Thank you, DaughterOf! It does kind of feel fierce! When I made the decision that my mother wouldn't have a relationship with my child, I felt like a strong mama bear. Smiling (click to insert in post) It's the first parenting decision I've made and I know it was a good one. Unlike my mother, I will do anything for my child, and that includes protecting him/her from my toxic mother.

You go, strong mama bear!  Doing the right thing (click to insert in post) Your child will need you: your love, your protection, and your sanity. Whatever can help you provide those things is good in my book.

Quote from: _Joy_
People keep telling me I need to think about the kid and how it would effect him/her to not have a relationship with my mom. This is very insulting because I think about this A LOT. I think about how she will call my child fat or ugly. I think about how she will call my child a liar when he/she tries to tell her something important. I think about how confusing it will be for my child to be so hurt by someone who is supposed to love you.

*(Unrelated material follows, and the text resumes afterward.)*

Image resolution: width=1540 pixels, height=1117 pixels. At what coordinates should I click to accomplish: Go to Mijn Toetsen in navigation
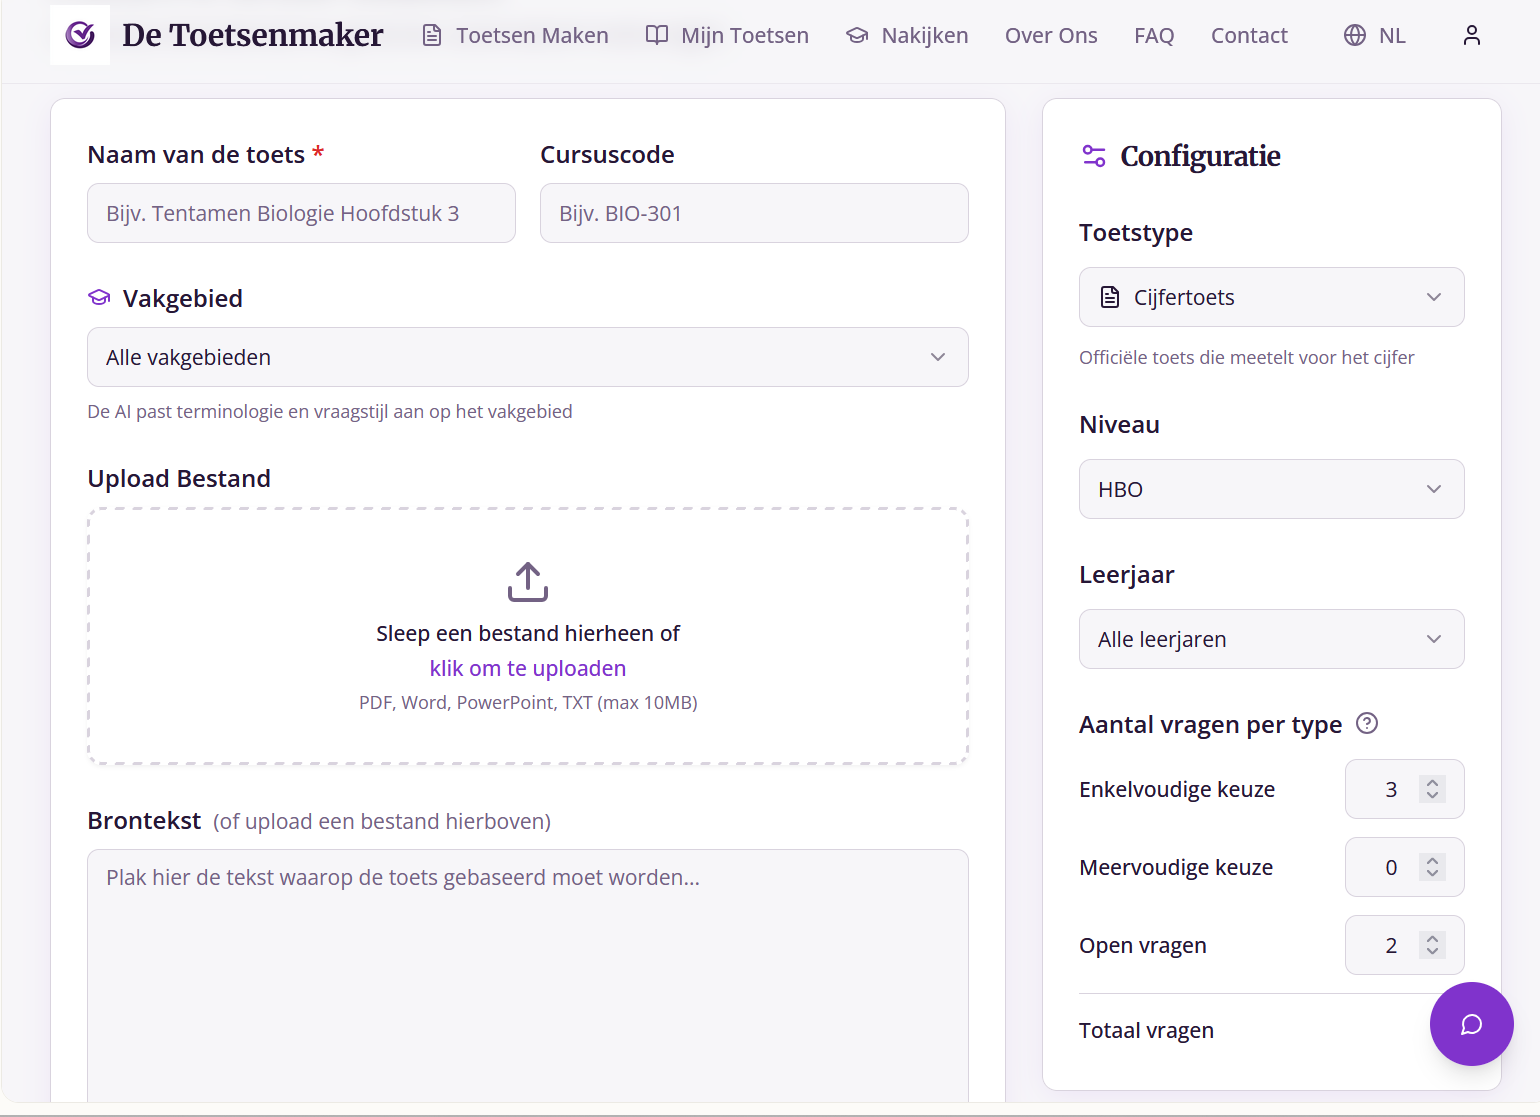(x=727, y=35)
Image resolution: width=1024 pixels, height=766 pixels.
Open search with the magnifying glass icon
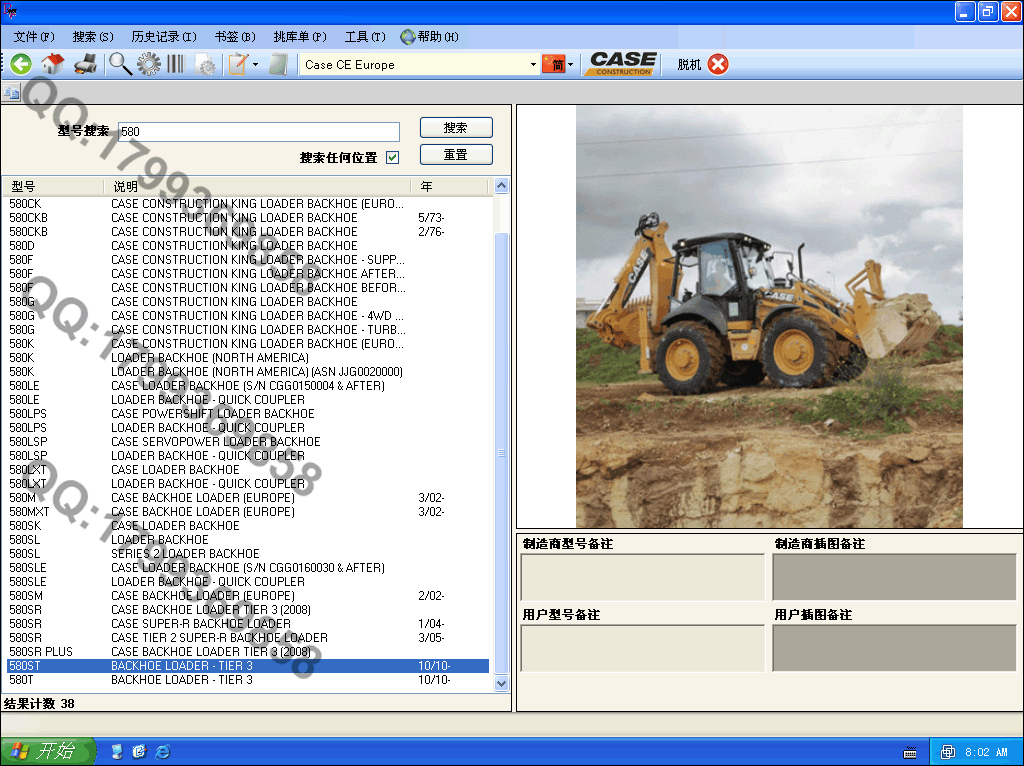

I just don't see her adding anything positive to my child's life at this point.

It's so hurtful and harmful when someone who you expect to love you commits violence against you (I'm including emotional violence here). You've suffered from it. There's no reason your child should.

That said, grandchildren can change things. She might learn how to temper her rage and hurtful behaviors in order to have a relationship. My mother was able to do that when I told her very clearly that it was shape up or no relationship. With my mom, it was a long shot, but she came through. I hope your mom can also find the maturity and grace to come through for you. Has she ever been able to control herself / manage herself when it mattered?